The Urgent Need for Unbiased Search: Addressing Google’s Non-Compliance with the DMA

The centrality of unbiased search engines in the functioning of the internet cannot be overstated. Google Search, which commands over 90% of the global market, wields immense influence over user preferences. With over 400 million monthly active users, according to data shared in compliance with the Digital Services Act, Google’s ability to shape the digital landscape is unparalleled.

Google’s initial mission to organize the world’s information has remained unchanged on paper. However, its actions reveal a shift towards online intermediation, prioritizing transactions over information dissemination. This pivot has raised significant concerns about conflicts of interest. By developing vertical search products, Google has started demoting competitors through algorithmic adjustments or by simply occupying prime real estate on search results pages with its own services.

In the travel sector, for instance, Google prominently features its own services like Google Hotels, Flights, Trains, Vacation Rentals and Things to do, overshadowing organic search results and putting competing services at a disadvantage. The European Commission’s 2017 decision in the Google Shopping case was a landmark moment, highlighting this self-preferencing behavior as a violation of antitrust rules.

The DMA seeks to curb these practices by prohibiting gatekeepers from favoring their own services over those of third parties. Article 6.5 explicitly bans self-preferencing, ensuring that search engines cannot give preferential treatment to their own intermediation services.

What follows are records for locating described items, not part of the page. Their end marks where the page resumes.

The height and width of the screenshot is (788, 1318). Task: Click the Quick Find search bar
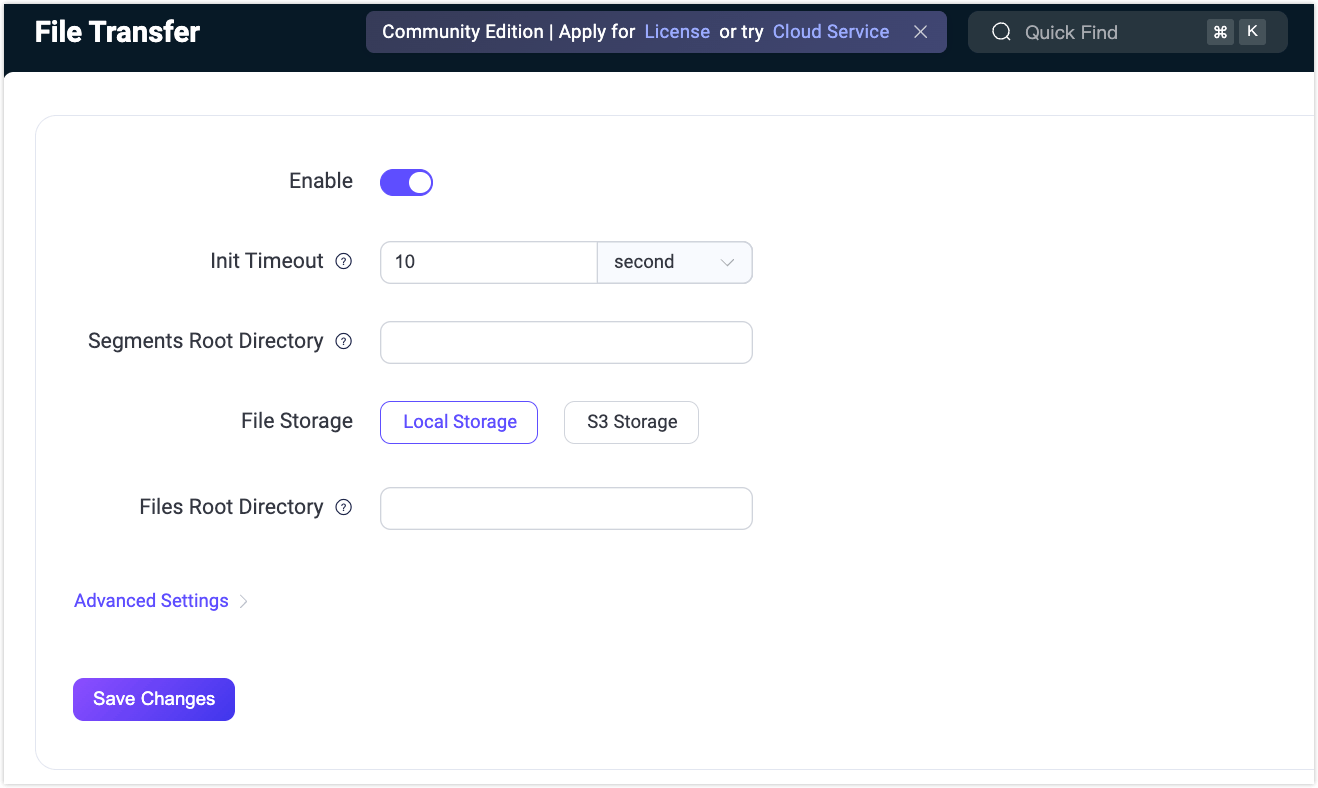[1100, 31]
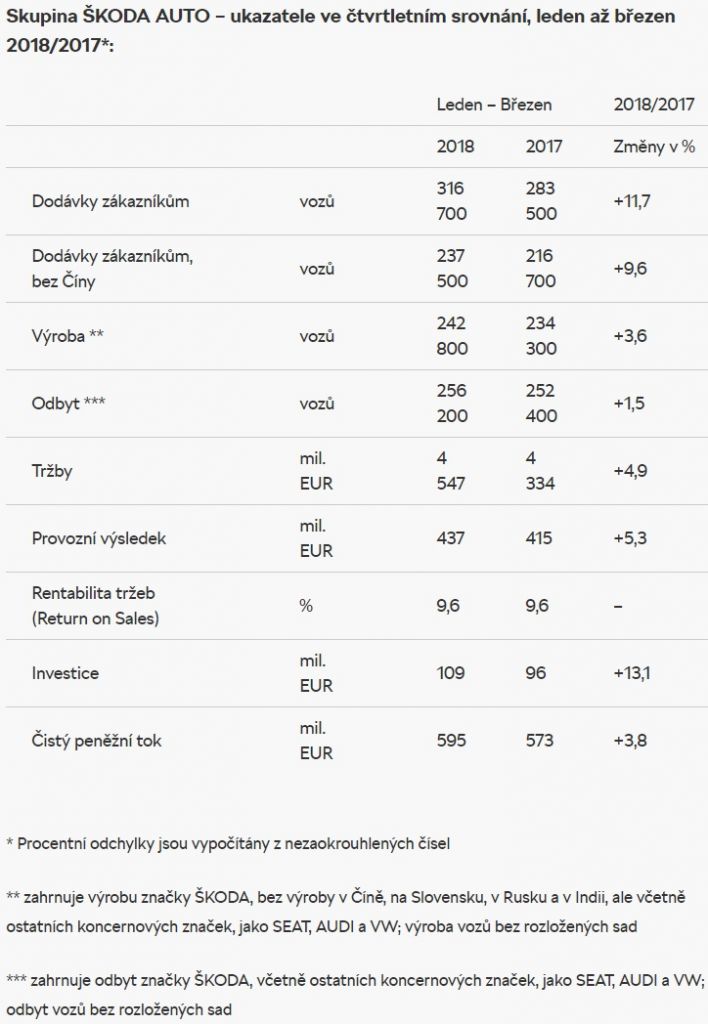708x1024 pixels.
Task: Select the "Změny v %" column header
Action: (x=653, y=146)
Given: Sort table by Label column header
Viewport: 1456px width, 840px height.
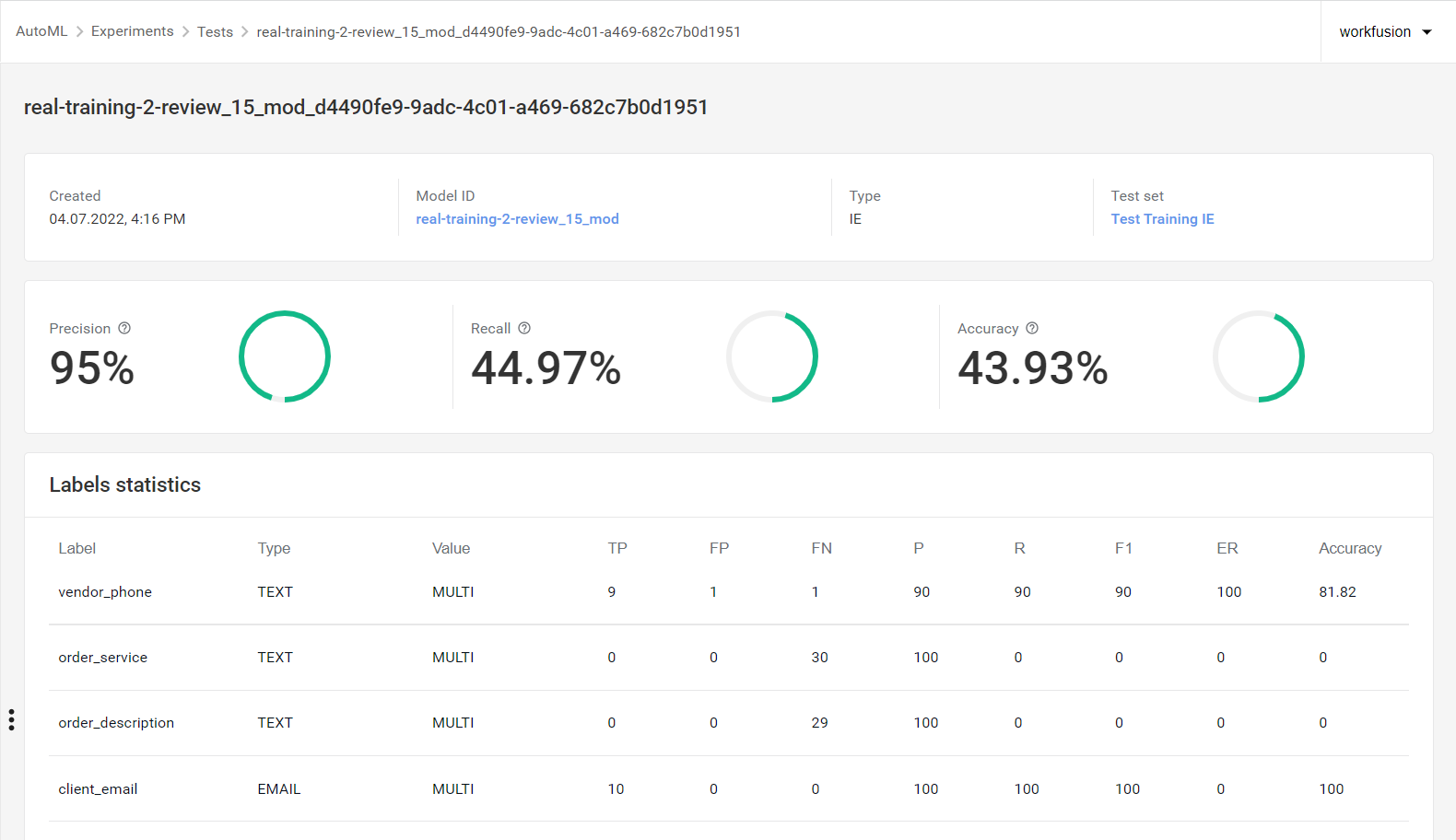Looking at the screenshot, I should click(x=77, y=548).
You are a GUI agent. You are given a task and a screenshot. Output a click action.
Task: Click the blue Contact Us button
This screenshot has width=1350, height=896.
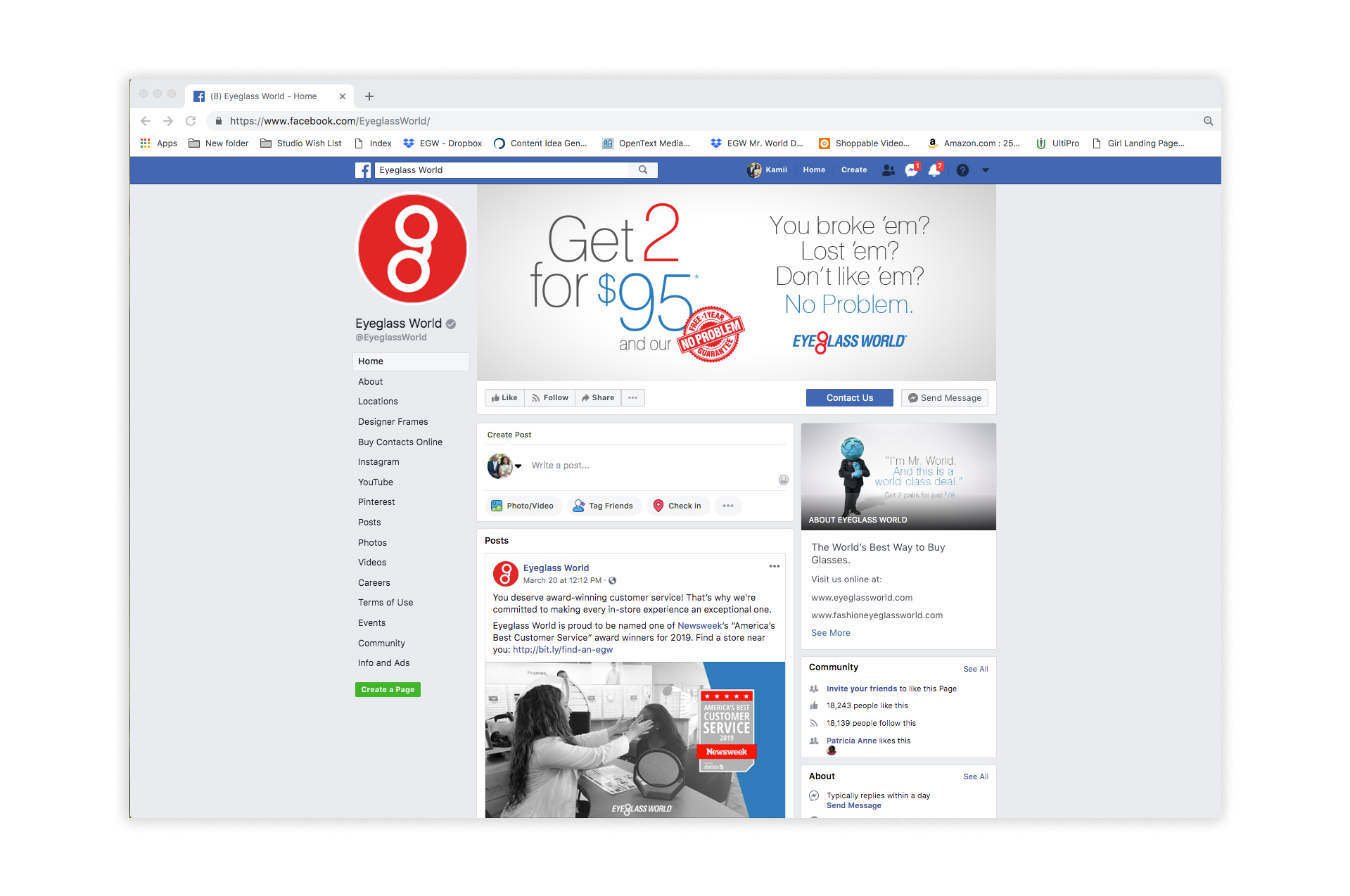(x=849, y=398)
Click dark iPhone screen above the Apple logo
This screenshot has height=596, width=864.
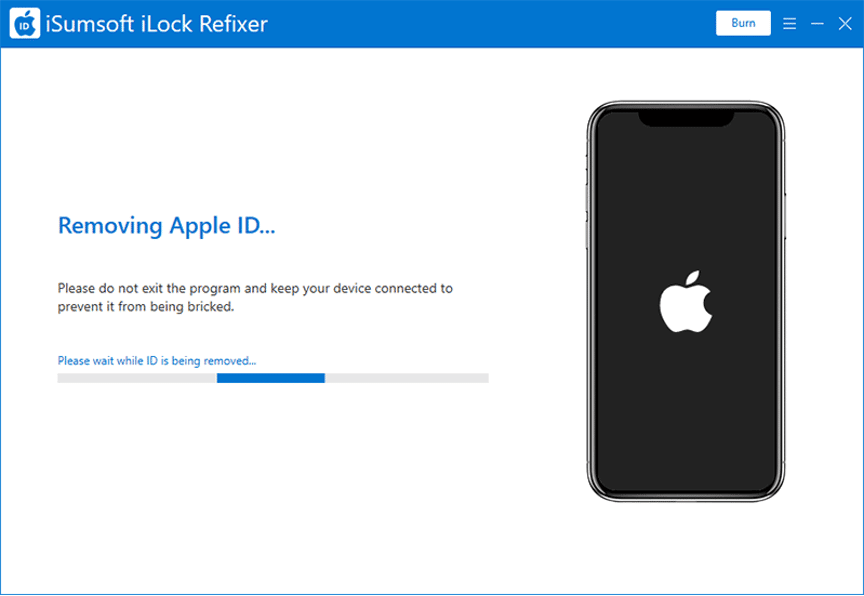(685, 200)
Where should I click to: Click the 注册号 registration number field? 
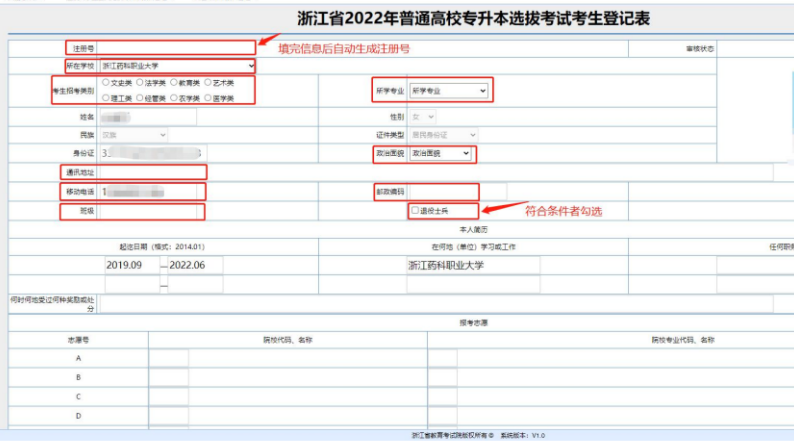click(x=177, y=47)
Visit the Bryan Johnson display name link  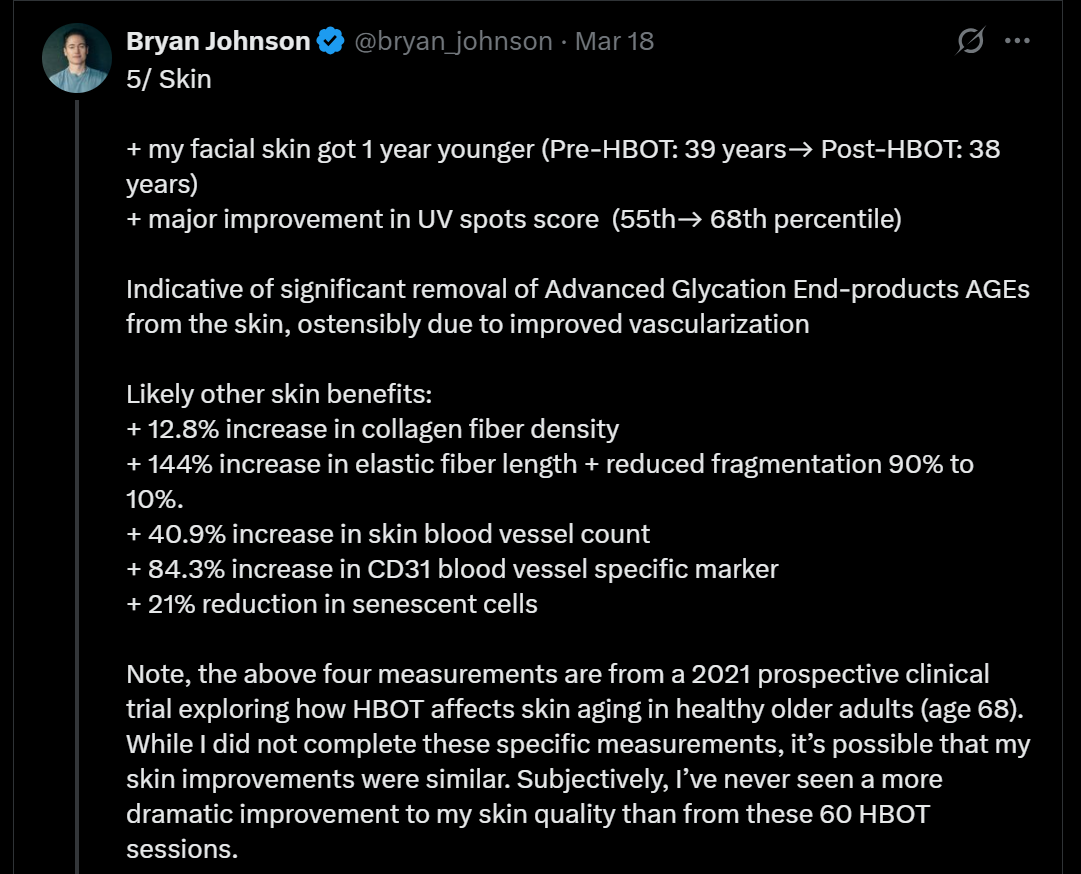click(218, 41)
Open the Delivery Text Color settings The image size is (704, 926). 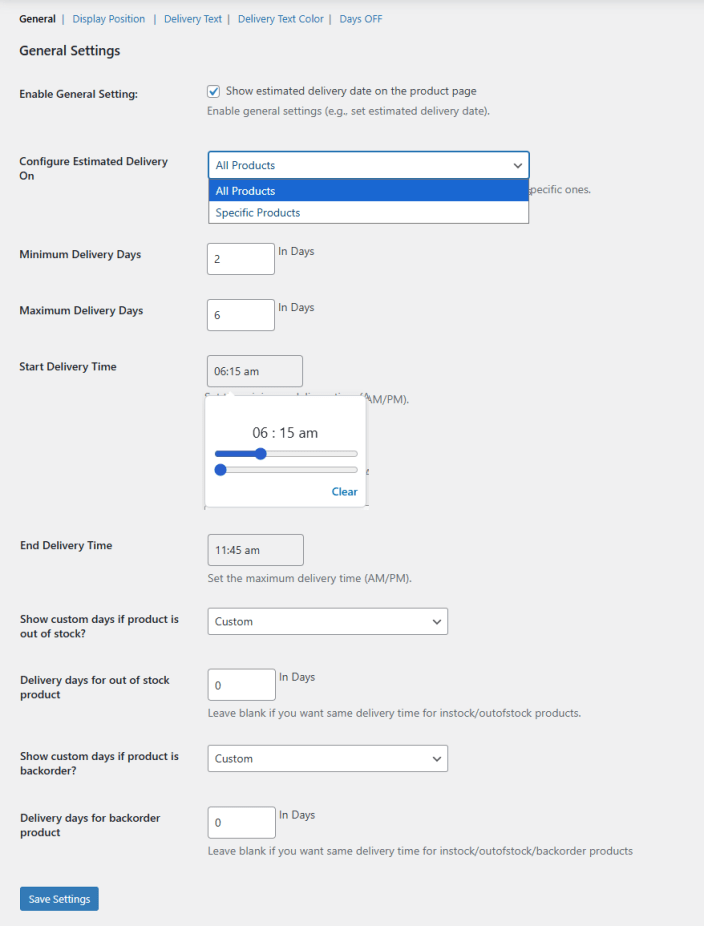(x=280, y=18)
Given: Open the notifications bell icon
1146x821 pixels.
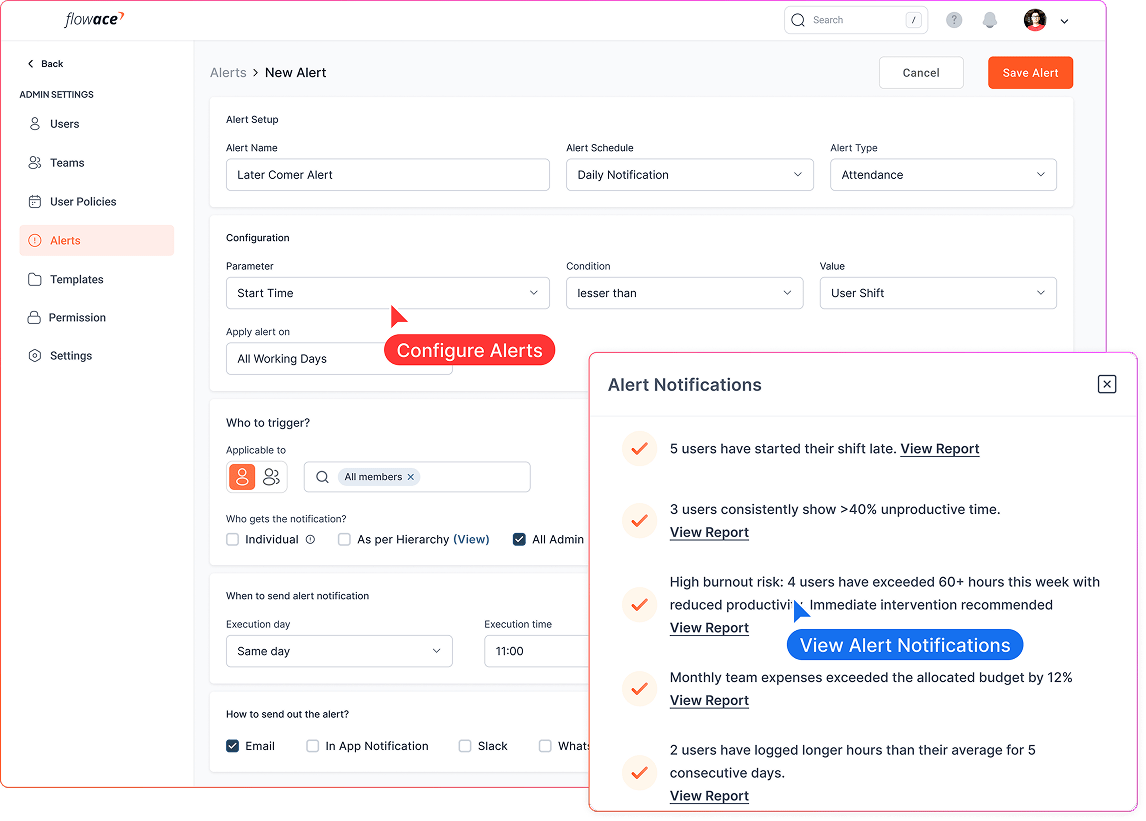Looking at the screenshot, I should click(990, 20).
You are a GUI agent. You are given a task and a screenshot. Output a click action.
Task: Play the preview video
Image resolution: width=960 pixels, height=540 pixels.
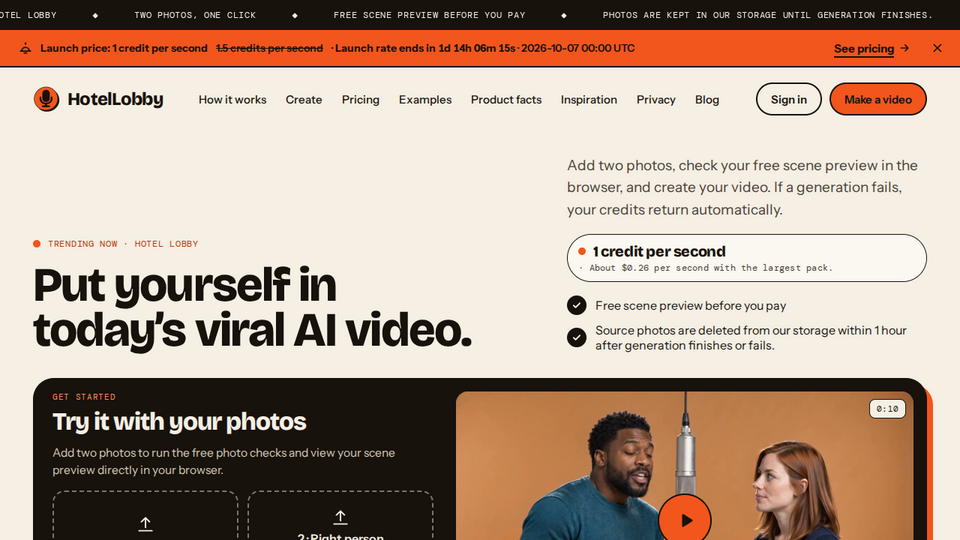tap(684, 519)
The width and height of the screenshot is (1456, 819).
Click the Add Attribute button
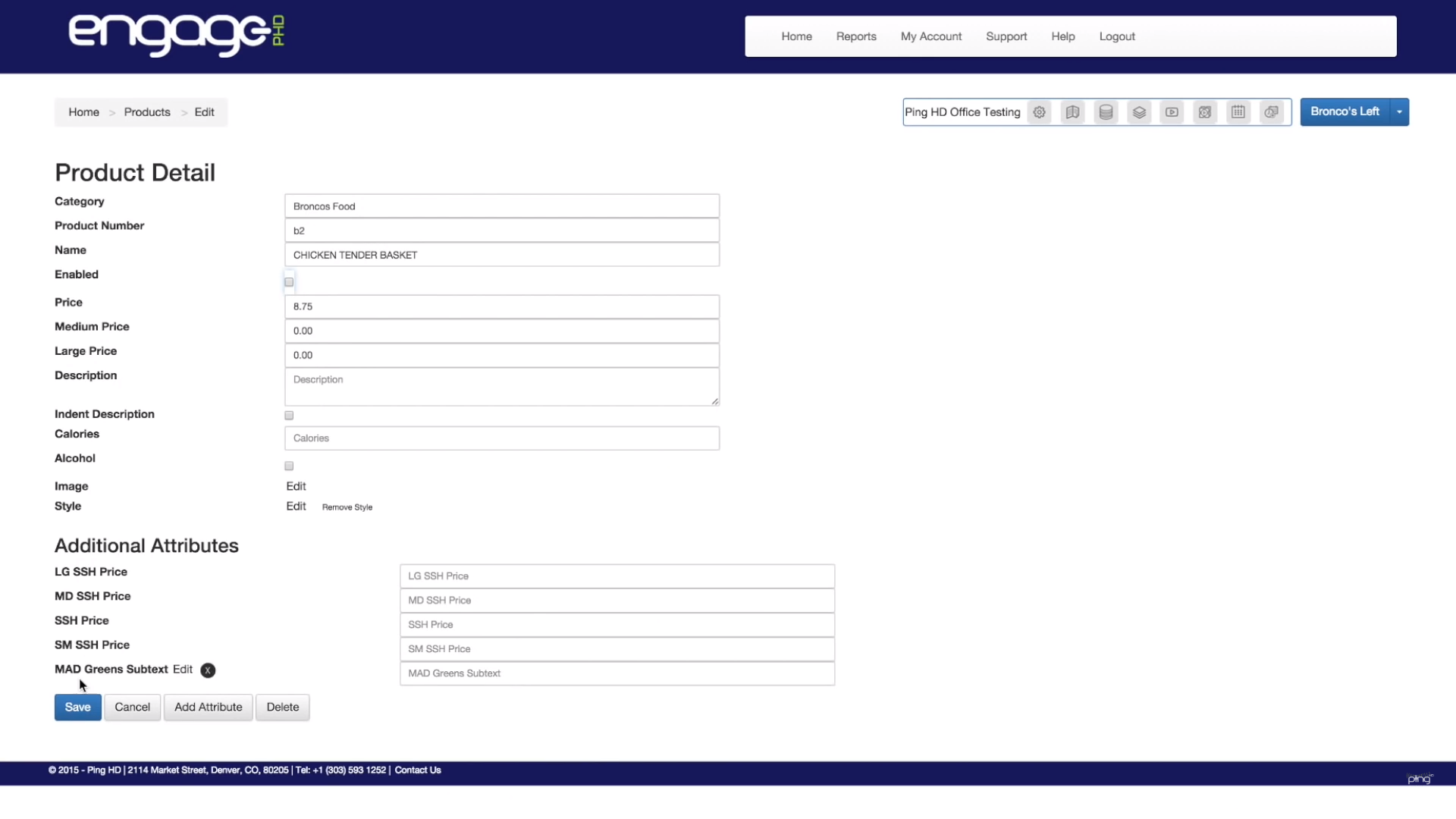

This provision is crucial for maintaining the integrity of general search and safeguarding user choice.

Despite the clarity of Article 6.5, Google continues to integrate its specialized services into search results, with richer features than those offered to competitors. This blatant non-compliance has rightly prompted the European Commission to open a non-compliance investigation into Alphabet’s practices.

The Commission seems determined to fully exercise its powers under the DMA, including imposing fines until gatekeepers achieve full compliance. Yesterday’s announcement by the Commission of its preliminary findings in the investigation into Apple over its implementation of the anti-steering obligations should be an important warning for Google.

The next few months will be extremely important to establish whether Google will be willing to change its approach or face the inevitable legal consequences for non-compliance. It is clear that, to align with the spirit and letter of the law, Google will need to move away from offering vertical search features on the Search Engine Result Page (SERP), as the Commission has suggested in the last months.

Until Google aligns its operations with the Regulation, the broader goal of unbiased and fair search remains unfulfilled. The Commission’s rigorous enforcement of Article 6.5 is essential to restoring balance and ensuring that the vast power wielded by Google does not further compromise competition and innovation in digital markets and starts fostering a more contestable and accessible online environment for all businesses.


This blog post has been written in the context of eu travel tech’s participation in the ECN Digital Markets Act Conference in Amsterdam on 27 June 2024.